═══ DATA PROVIDED

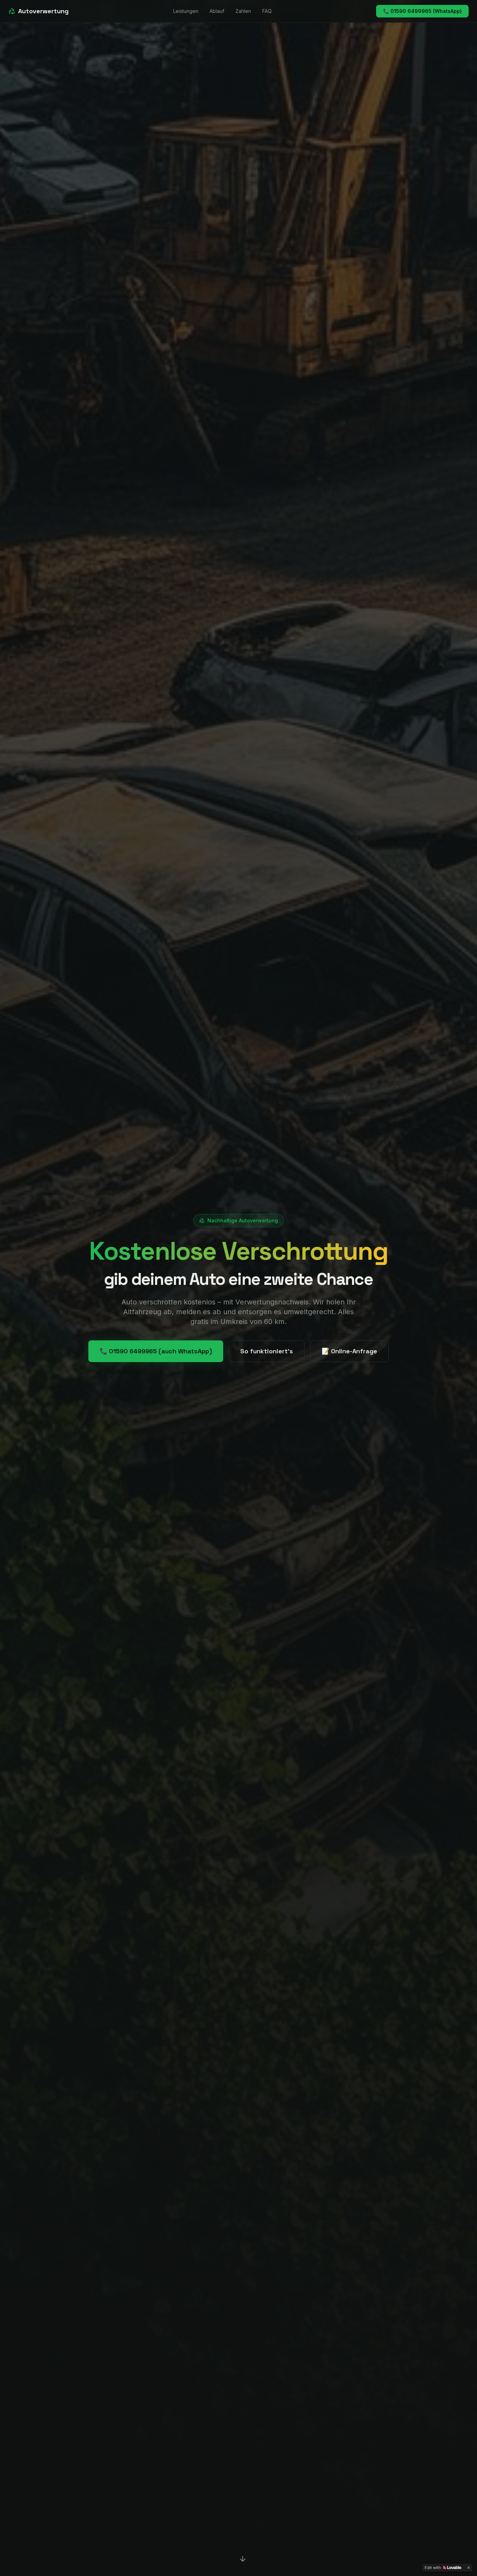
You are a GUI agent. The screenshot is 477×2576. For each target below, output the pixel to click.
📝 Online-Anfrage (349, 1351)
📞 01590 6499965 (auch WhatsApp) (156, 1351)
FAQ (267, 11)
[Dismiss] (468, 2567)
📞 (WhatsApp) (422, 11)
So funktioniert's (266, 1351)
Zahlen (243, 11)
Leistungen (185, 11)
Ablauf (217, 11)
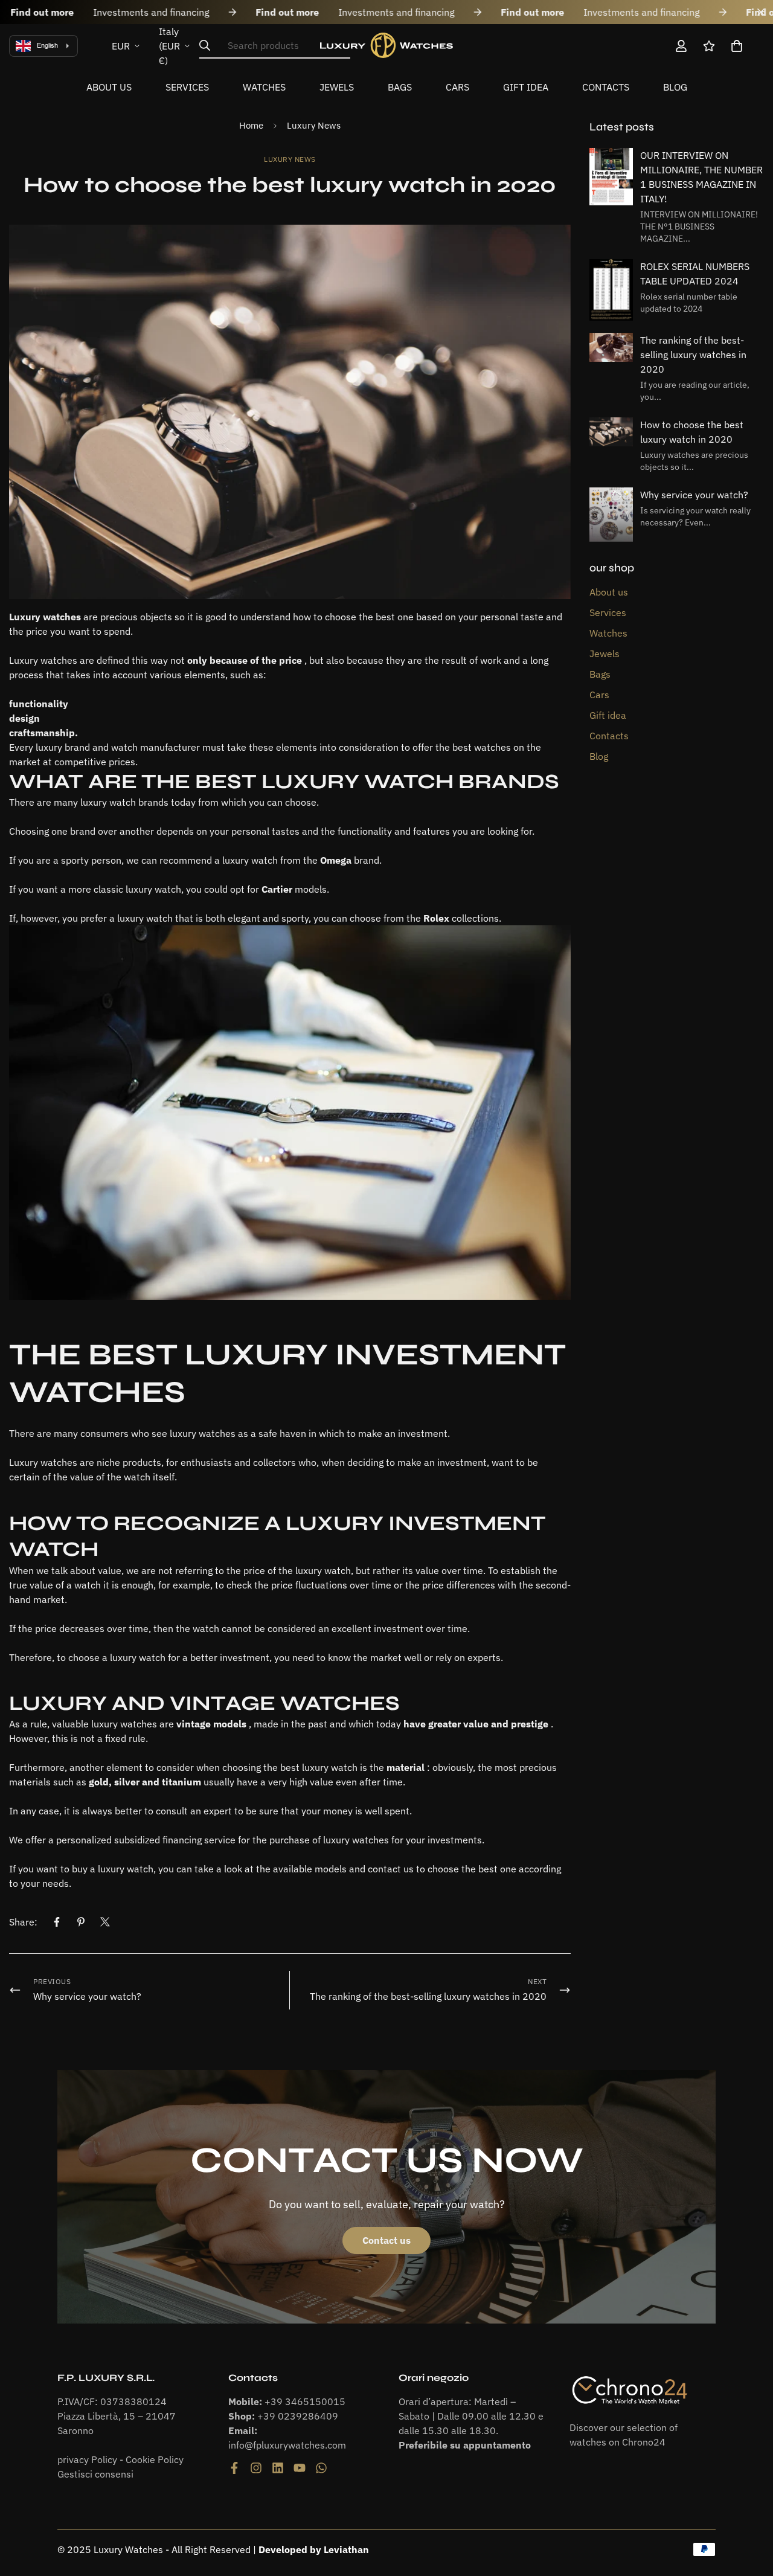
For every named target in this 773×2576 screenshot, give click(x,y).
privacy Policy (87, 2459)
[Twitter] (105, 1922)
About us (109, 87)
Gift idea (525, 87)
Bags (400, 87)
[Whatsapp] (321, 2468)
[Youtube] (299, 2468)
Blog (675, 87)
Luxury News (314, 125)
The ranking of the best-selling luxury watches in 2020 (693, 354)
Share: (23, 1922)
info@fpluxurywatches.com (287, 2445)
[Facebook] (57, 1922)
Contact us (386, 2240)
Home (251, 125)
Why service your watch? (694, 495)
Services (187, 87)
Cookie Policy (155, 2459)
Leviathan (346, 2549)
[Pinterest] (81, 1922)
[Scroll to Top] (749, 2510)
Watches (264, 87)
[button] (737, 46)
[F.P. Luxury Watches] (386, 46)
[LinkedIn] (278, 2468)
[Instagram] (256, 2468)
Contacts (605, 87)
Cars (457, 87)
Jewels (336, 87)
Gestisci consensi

══════

WHAT THE TASK ASKS. Return every entry of the data above verbatim, with no images included.

YOUR SOLUTION.
You are a GUI agent. The screenshot is 477×2576. For each target below, output the pixel to click.
📝 Online-Anfrage (349, 1351)
📞 01590 6499965 (auch WhatsApp) (156, 1351)
FAQ (267, 11)
[Dismiss] (468, 2567)
📞 (WhatsApp) (422, 11)
So funktioniert's (266, 1351)
Zahlen (243, 11)
Leistungen (185, 11)
Ablauf (217, 11)
For every named target in this 773×2576 screenshot, give click(x,y).
privacy Policy (87, 2459)
[Twitter] (105, 1922)
About us (109, 87)
Gift idea (525, 87)
Bags (400, 87)
[Whatsapp] (321, 2468)
[Youtube] (299, 2468)
Blog (675, 87)
Luxury News (314, 125)
The ranking of the best-selling luxury watches in 2020 (693, 354)
Share: (23, 1922)
info@fpluxurywatches.com (287, 2445)
[Facebook] (57, 1922)
Contact us (386, 2240)
Home (251, 125)
Why service your watch? (694, 495)
Services (187, 87)
Cookie Policy (155, 2459)
Leviathan (346, 2549)
[Pinterest] (81, 1922)
[Scroll to Top] (749, 2510)
Watches (264, 87)
[button] (737, 46)
[F.P. Luxury Watches] (386, 46)
[LinkedIn] (278, 2468)
[Instagram] (256, 2468)
Contacts (605, 87)
Cars (457, 87)
Jewels (336, 87)
Gestisci consensi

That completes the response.